„Heavier Yet” przepełnia muzyka, to absurdalne określenie w kontekście płyty muzycznej, ale jednak tak to bym opisała. Muzyka, która zdaje się wylewać z głośników. Niesamowita w swoim bogactwie i pasji. Prawie całkowicie, prawie, bo jego wokal – dźwięczny, ale twardy, poskromiony i smutny w barwie, niczym rama trzyma w ryzach te pędzące trąbki, śmiałe chórki i rytm, który wydaje się żyć własnym życiem. Muzyka Seun Kuti & Egypt 80 sprawia wrażenie, że dzieje się w niej dużo na raz, dużo niezwiązanych z sobą historii, ale jednak są to połączone mechanizmy, które napędzają się, współgrają i razem tworzą muzykę.
Kwiecistą jak folk, niespodziewaną jak jazz, żywiołową jak funk i wyrazistą jak soul, w zasadzie niejednoznaczną, choć czerpiącą co najlepsze z „wielkich” muzycznych gatunków. Czerpiącą świadomie i bez kompleksów. Jednak jest to muzyka daleka od klasycznych szablonów, trochę egzotyczna, a trochę wręcz odwołująca się do alternatywnych rozwiązań, odważnych połączeń i nieoczywistych kompozycji, czasem trudnej harmonii. Choć jest to twórczość o konotacjach etnicznych, ma w sobie coś z industrialności. Działa jak fabryka – i zespół, który kolektywnie pracuje nad niełatwym brzmieniem i samo brzmienie, które raz wydobyte nabiera jakby zwielokrotnionej mocy, powiela się i powtarza, pulsuje, rozrasta się.

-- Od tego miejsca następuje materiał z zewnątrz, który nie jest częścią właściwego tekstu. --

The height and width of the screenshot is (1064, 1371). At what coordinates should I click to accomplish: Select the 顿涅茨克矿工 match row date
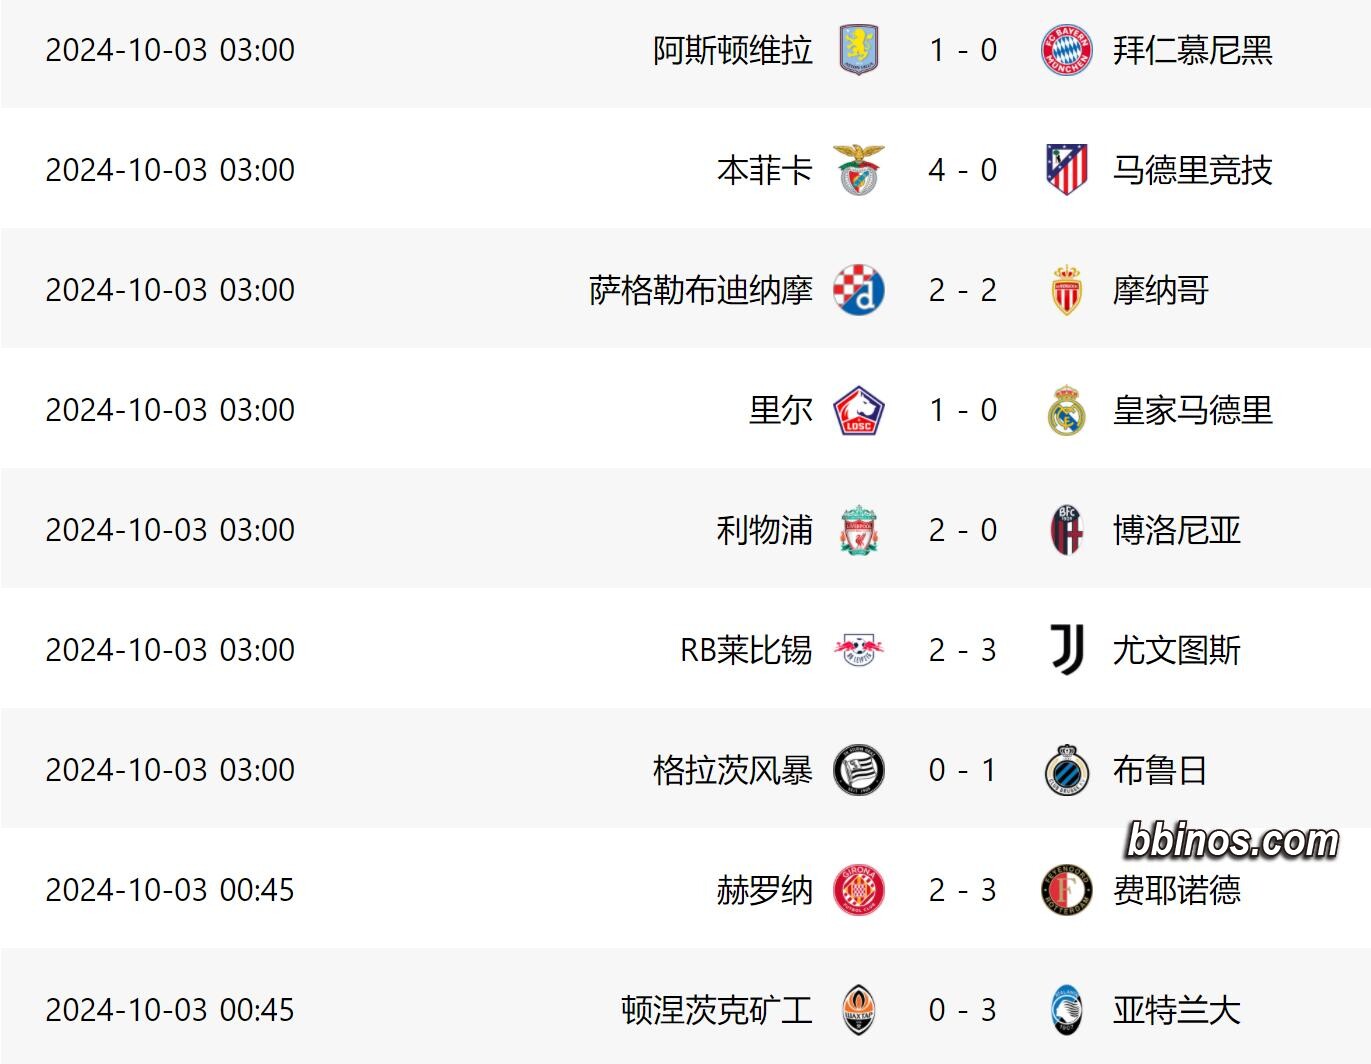(170, 1010)
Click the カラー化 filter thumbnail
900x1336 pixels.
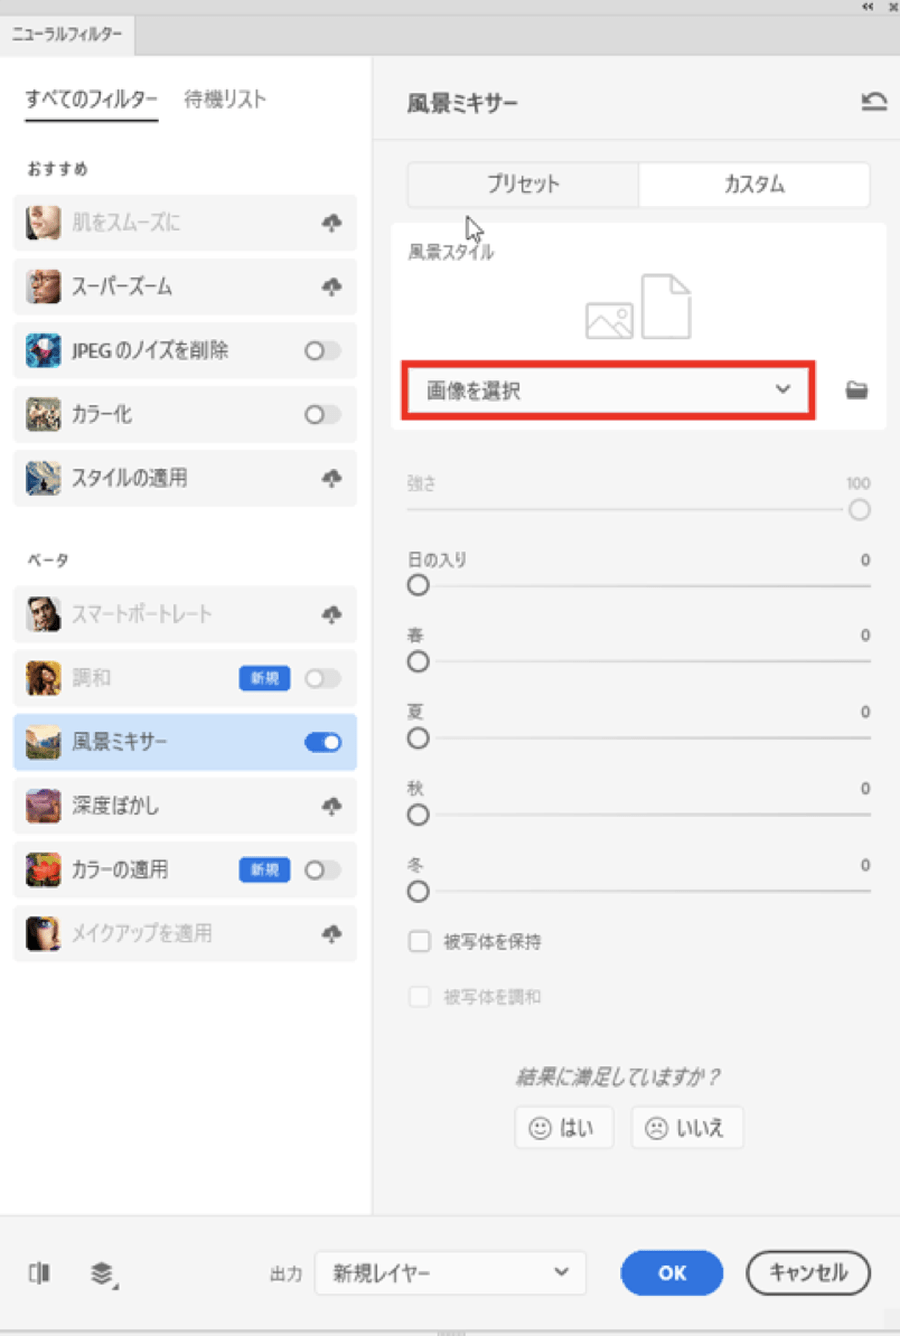43,415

Trudno jest jednoznacznie opisać wrażenia, z jakimi Seun Kuti & Egypt 80 pozostawiają słuchaczy. Tak wiele żywej, pulsującej muzyki na „Heavier Yet” sprawia radość, ale sam Seun Kuti śpiewa ją smutno. Jakby chciał powiedzieć coś bardzo ważnego w piękny sposób i tak wyraziście, żeby na długo zostało zapamiętane. Pamięta się długo, bo moc muzycznego przekazu jest tu najwyższej próby.
Seun Kuti & Egypt 80 wystąpią podczas tegorocznej edycji OFF Festival Katowice, która odbędzie się w dniach 1-3.08.2025 r. Wydaje mi się, że jest to jeden z tych letnich koncertów, na które czeka się całą zimę.